> TASK GOAL
Update the records from their first line through the line containing "[x=1385, y=19]" by replacing "Instruction" with "Directive", changing nothing else. Output only those lines.

> INPUT
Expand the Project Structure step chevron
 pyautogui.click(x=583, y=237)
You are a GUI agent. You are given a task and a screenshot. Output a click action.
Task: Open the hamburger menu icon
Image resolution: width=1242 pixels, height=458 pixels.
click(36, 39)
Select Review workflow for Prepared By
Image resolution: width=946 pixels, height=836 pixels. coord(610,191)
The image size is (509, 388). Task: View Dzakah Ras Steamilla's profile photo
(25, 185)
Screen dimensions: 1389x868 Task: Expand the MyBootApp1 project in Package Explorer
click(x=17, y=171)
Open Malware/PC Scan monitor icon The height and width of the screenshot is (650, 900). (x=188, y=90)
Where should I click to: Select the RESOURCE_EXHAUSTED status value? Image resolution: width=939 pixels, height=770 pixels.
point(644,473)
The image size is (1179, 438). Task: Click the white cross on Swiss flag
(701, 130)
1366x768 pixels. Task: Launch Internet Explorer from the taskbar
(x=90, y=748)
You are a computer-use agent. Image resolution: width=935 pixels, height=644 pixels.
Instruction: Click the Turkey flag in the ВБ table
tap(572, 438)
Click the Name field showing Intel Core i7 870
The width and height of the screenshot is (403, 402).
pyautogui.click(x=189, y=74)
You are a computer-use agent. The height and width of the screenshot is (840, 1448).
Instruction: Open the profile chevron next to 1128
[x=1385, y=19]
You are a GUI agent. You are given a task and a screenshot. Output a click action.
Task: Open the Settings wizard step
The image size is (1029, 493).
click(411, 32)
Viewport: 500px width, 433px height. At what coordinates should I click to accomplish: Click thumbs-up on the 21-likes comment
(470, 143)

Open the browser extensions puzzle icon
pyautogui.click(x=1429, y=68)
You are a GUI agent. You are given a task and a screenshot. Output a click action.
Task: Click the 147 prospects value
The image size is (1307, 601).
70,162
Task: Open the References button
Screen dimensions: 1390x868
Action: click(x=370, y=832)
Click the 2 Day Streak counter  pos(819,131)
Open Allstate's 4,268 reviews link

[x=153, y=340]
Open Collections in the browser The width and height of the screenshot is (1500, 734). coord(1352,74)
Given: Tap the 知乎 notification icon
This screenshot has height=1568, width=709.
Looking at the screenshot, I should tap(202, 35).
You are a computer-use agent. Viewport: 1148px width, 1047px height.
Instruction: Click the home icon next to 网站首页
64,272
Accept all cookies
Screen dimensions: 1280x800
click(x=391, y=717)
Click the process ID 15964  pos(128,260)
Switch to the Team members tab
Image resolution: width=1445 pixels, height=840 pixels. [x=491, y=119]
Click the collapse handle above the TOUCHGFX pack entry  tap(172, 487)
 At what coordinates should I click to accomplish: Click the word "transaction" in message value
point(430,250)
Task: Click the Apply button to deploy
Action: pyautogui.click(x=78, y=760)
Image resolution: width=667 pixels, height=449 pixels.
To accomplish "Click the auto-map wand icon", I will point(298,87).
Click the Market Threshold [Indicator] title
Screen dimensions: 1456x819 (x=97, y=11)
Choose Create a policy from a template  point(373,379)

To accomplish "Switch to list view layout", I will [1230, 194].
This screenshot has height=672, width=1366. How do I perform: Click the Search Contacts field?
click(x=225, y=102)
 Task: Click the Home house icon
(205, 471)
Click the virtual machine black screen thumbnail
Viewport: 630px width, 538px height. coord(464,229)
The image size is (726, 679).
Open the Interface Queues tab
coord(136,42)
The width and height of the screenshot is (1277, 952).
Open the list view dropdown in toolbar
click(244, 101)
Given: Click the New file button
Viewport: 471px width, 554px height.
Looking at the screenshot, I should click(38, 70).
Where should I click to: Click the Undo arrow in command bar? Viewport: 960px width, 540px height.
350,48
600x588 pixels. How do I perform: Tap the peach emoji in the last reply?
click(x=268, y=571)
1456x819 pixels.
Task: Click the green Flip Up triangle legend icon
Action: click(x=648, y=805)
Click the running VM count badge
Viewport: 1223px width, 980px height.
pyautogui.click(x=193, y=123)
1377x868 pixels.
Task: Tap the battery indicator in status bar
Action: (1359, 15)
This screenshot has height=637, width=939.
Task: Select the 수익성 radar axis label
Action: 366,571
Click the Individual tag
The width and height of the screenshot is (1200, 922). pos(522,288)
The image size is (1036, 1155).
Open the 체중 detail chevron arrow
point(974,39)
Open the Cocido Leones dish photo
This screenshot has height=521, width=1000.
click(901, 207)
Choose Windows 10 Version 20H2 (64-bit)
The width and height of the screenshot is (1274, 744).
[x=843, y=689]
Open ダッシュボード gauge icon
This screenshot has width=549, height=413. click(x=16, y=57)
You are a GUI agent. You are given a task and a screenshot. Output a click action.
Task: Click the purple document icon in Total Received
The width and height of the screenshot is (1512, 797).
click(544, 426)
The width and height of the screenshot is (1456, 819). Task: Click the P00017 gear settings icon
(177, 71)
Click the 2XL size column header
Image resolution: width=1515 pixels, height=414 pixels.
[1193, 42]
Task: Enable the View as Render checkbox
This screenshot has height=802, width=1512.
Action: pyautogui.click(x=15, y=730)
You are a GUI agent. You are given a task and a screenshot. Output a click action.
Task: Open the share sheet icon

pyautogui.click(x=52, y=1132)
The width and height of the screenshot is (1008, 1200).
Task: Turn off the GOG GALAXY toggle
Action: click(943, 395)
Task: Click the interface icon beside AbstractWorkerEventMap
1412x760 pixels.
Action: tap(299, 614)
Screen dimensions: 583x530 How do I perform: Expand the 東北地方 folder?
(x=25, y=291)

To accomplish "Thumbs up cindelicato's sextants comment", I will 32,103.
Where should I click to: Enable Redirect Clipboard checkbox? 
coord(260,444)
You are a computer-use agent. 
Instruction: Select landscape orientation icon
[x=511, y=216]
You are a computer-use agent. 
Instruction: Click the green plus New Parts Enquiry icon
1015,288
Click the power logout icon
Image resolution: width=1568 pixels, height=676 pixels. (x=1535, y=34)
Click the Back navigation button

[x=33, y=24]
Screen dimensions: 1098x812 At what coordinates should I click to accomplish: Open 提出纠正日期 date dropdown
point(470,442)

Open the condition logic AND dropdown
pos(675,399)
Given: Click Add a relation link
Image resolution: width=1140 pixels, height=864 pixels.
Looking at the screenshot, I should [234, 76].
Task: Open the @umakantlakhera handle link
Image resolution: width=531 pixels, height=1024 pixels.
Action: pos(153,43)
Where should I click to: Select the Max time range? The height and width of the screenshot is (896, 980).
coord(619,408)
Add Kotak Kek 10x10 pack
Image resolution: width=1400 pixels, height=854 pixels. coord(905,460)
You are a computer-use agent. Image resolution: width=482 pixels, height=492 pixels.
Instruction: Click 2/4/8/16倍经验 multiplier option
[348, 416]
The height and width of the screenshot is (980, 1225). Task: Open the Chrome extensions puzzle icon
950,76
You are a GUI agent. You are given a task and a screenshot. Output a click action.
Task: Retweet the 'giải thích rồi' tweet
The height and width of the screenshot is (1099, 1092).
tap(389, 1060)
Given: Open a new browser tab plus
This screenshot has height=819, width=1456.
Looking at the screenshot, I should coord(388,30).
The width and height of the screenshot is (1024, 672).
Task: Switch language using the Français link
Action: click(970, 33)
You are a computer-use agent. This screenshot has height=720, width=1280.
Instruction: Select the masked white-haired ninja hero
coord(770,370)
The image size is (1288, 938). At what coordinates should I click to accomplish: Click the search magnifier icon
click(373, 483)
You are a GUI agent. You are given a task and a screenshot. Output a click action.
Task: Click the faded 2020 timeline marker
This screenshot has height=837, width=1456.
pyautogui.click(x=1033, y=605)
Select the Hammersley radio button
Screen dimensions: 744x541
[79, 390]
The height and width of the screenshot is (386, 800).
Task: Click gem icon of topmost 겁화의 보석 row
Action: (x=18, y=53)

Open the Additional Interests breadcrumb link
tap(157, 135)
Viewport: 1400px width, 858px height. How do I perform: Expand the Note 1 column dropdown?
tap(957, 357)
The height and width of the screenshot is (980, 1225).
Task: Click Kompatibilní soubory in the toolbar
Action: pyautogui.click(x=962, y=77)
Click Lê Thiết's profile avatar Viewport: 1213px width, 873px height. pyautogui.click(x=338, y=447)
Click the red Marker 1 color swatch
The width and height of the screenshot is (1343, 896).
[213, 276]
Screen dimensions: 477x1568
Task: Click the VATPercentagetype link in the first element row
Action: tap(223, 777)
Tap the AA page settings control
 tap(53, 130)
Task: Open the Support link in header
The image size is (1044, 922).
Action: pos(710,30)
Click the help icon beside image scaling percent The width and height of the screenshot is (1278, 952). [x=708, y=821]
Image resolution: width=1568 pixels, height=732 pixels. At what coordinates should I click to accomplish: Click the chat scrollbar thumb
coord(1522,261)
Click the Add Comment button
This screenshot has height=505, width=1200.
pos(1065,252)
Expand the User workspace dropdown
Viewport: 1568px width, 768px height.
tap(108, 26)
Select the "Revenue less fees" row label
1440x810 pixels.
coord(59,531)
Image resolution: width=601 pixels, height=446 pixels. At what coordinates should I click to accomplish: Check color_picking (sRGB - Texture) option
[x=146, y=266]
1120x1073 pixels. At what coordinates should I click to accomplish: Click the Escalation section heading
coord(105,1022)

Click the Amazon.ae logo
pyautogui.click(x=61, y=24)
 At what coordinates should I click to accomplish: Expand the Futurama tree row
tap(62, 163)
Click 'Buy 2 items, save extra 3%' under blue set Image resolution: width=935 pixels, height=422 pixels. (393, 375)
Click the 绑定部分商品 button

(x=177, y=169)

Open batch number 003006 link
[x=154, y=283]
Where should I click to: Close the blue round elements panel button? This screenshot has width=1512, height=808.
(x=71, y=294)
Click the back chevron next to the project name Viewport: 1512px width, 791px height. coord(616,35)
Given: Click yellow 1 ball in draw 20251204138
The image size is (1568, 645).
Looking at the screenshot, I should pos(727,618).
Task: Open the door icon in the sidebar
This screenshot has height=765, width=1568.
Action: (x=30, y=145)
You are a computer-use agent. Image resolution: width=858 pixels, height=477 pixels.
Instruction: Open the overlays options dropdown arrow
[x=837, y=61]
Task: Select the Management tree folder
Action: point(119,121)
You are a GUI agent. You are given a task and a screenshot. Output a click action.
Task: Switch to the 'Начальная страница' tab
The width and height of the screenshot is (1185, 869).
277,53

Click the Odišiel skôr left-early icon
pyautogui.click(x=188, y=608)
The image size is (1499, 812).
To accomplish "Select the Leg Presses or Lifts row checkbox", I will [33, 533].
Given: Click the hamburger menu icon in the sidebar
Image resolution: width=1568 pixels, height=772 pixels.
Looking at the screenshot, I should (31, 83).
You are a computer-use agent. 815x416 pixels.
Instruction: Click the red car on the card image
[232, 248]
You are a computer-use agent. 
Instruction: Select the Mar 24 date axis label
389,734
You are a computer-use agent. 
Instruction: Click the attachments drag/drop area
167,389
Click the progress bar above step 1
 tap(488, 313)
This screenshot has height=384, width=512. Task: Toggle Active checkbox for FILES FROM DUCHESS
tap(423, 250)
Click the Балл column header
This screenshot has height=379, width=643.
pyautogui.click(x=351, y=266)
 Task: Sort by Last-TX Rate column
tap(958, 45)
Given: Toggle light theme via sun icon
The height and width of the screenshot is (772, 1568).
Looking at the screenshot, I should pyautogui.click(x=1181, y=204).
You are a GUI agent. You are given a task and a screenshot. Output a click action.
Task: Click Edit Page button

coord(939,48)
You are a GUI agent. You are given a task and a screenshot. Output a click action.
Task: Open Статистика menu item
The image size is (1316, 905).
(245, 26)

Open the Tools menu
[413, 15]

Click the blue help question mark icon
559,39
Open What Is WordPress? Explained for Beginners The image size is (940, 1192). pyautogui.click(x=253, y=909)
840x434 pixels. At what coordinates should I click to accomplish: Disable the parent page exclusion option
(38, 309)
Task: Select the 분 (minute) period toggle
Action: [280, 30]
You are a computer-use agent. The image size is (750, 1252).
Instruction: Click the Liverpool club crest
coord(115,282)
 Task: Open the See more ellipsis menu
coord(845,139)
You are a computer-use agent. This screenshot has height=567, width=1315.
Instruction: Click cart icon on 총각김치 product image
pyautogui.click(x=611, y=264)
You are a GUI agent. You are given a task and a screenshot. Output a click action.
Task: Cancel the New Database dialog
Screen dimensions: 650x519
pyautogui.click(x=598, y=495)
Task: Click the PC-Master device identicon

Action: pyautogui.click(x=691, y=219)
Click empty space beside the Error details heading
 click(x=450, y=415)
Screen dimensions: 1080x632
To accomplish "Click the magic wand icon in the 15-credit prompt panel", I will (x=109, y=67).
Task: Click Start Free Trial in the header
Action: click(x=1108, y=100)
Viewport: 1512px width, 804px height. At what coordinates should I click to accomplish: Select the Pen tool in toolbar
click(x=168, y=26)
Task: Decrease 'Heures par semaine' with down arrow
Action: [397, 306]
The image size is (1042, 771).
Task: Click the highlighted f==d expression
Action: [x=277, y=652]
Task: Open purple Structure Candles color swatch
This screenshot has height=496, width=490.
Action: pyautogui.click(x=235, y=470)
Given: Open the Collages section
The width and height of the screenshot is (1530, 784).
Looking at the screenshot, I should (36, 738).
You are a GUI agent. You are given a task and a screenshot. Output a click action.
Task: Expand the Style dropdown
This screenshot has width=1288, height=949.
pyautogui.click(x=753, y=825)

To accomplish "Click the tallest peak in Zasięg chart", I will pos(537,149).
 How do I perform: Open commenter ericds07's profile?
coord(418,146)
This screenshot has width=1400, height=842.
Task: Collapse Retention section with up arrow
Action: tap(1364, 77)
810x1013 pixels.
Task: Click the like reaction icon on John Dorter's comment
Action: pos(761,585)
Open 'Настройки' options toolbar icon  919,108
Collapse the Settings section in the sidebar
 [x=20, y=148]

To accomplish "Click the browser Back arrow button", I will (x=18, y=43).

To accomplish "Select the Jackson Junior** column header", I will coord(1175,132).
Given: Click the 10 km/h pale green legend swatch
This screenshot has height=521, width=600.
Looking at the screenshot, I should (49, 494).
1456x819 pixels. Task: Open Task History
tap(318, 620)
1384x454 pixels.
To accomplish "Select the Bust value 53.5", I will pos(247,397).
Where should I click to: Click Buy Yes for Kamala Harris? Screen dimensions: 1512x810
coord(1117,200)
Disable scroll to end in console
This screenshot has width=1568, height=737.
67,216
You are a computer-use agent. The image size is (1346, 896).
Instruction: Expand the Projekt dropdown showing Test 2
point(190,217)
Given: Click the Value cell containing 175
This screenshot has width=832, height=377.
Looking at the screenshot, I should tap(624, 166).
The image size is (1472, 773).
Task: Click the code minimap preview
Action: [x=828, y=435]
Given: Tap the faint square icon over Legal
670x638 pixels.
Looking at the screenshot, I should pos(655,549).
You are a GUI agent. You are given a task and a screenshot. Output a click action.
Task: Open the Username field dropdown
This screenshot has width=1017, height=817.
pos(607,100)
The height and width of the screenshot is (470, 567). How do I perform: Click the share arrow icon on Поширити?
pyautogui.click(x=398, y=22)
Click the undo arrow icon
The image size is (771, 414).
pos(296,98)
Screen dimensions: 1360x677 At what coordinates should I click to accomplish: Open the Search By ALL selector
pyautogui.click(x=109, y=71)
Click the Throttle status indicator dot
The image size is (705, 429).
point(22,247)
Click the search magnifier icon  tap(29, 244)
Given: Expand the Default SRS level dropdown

> EXPECTED ANSWER
Expand the Project Structure step chevron
 pyautogui.click(x=583, y=237)
You are a GUI agent. You are given a task and a screenshot. Output a click action.
Task: Open the hamburger menu icon
Image resolution: width=1242 pixels, height=458 pixels.
click(36, 39)
Select Review workflow for Prepared By
Image resolution: width=946 pixels, height=836 pixels. coord(610,191)
The image size is (509, 388). Task: View Dzakah Ras Steamilla's profile photo
(25, 185)
Screen dimensions: 1389x868 Task: Expand the MyBootApp1 project in Package Explorer
click(x=17, y=171)
Open Malware/PC Scan monitor icon The height and width of the screenshot is (650, 900). (x=188, y=90)
Where should I click to: Select the RESOURCE_EXHAUSTED status value? Image resolution: width=939 pixels, height=770 pixels.
point(644,473)
The image size is (1179, 438). Task: Click the white cross on Swiss flag
(701, 130)
1366x768 pixels. Task: Launch Internet Explorer from the taskbar
(x=90, y=748)
You are a computer-use agent. Image resolution: width=935 pixels, height=644 pixels.
Directive: Click the Turkey flag in the ВБ table
tap(572, 438)
Click the Name field showing Intel Core i7 870
The width and height of the screenshot is (403, 402).
pyautogui.click(x=189, y=74)
You are a computer-use agent. The height and width of the screenshot is (840, 1448).
Directive: Open the profile chevron next to 1128
[x=1385, y=19]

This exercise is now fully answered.